The Alexander von Humboldt Foundation has chosen Robert Coe and James Zachos, both professors of Earth and planetary sciences at UC Santa Cruz, to receive Humboldt Research Awards this year. The award is conferred in recognition of lifetime achievements in research and provides support for the recipient to carry out research projects in cooperation with specialist colleagues in Germany.
Zachos will be working with colleagues at the University of Bremen to continue his research on global warming and the linkage between Earth's climate and the carbon cycle. In particular, they will evaluate carbon cycle dynamics, ocean acidification, and carbon sequestration, using prehistoric episodes of ocean acidification as case studies. These rare events involved the relatively rapid release of large masses of carbon into the atmosphere, triggering global warming.

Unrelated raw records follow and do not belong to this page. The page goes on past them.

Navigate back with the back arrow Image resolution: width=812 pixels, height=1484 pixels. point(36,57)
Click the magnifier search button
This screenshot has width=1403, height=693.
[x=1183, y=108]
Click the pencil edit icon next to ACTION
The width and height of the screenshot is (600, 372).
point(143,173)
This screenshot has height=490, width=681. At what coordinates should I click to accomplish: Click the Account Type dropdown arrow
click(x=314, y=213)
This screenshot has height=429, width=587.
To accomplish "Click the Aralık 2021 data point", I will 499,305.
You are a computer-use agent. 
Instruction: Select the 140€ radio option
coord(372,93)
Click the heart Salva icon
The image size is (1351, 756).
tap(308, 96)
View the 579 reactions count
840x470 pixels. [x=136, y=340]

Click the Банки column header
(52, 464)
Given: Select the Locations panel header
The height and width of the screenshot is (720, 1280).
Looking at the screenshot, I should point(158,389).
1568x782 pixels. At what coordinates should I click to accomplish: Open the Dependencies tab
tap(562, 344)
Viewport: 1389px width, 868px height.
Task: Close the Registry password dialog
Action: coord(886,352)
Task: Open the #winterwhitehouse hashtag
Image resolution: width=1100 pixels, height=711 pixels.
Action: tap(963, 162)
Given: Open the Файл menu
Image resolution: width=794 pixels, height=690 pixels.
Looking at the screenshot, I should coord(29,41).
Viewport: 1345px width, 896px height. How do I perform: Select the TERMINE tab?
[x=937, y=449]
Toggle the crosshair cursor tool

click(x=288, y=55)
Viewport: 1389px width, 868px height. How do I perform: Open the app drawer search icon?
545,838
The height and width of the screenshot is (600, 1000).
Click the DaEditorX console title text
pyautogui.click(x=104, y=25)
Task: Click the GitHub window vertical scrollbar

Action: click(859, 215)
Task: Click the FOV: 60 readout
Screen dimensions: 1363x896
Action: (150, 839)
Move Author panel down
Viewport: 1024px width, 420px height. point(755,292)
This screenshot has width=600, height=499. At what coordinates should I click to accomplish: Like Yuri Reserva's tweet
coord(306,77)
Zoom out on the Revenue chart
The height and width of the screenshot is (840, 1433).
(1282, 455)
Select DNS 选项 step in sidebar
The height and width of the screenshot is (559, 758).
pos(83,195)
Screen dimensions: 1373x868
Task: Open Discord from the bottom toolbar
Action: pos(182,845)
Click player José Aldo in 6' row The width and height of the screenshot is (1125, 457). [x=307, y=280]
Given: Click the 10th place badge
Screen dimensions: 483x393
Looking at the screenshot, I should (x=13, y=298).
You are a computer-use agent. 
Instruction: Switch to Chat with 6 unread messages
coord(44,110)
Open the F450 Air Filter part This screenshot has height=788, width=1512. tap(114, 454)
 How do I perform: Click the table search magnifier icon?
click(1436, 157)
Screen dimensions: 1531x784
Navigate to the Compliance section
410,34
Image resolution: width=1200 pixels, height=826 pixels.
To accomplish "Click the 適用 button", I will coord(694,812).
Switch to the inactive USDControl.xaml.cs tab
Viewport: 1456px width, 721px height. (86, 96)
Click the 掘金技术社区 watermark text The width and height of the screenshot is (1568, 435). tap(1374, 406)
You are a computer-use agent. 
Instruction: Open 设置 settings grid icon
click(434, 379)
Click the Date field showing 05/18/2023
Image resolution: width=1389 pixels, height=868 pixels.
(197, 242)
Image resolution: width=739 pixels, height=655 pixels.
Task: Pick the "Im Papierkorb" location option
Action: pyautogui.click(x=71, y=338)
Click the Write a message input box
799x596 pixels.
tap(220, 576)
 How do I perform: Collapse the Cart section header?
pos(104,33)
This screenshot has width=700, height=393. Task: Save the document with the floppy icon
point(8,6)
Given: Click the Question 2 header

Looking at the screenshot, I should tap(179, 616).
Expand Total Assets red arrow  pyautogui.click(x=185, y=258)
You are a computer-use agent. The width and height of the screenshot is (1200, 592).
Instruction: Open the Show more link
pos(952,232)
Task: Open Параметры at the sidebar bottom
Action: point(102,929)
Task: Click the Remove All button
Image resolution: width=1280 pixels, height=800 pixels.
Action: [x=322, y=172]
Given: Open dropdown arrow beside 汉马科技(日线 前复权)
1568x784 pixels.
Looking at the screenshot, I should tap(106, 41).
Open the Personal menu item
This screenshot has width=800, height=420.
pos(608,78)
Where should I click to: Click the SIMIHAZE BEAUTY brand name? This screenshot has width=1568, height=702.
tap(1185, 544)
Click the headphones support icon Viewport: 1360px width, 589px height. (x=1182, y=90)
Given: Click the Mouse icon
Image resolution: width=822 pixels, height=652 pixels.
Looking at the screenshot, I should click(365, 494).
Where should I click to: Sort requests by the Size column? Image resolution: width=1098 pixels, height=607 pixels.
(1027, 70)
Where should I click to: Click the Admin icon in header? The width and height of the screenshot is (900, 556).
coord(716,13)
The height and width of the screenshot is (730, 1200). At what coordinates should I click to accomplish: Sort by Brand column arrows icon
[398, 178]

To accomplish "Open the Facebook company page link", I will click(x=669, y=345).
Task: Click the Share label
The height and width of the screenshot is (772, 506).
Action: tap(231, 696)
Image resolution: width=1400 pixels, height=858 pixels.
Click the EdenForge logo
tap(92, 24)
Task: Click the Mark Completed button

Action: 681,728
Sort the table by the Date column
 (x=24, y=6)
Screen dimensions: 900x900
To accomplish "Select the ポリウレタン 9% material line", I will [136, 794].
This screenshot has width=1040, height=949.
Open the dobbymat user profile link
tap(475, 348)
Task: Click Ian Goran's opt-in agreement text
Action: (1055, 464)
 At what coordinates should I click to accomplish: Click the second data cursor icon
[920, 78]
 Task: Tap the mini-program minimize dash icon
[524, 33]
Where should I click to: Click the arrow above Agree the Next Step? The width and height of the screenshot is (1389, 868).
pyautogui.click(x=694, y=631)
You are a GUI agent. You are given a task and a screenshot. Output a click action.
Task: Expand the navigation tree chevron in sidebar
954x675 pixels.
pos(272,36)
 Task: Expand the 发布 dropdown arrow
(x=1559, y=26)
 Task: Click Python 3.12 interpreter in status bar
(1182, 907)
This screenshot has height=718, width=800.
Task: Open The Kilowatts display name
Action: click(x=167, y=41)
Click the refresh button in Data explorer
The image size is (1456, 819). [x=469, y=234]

Coe will spend fall quarter this year working with colleagues at Ludwig-Maximilians University in Munich to study "geomagnetic superchrons." These are unusually long periods of time when Earth's magnetic field did not reverse its polarity. The geologic record shows that the magnetic field has changed directions many times--about five times per million years on average during the past 20 million years. Superchrons, however, can last tens of millions of years; the most recent lasted from 121 million years ago to 84 million years ago.
"Why the field stops reversing for such long periods of time is still not known, but it seems likely that superchrons signal special conditions in Earth's lowermost mantle that may have significant geological manifestations on the surface," Coe said.
The Humboldt Foundation grants up to 100 Humboldt Research Awards annually, each valued at 60,000 euros.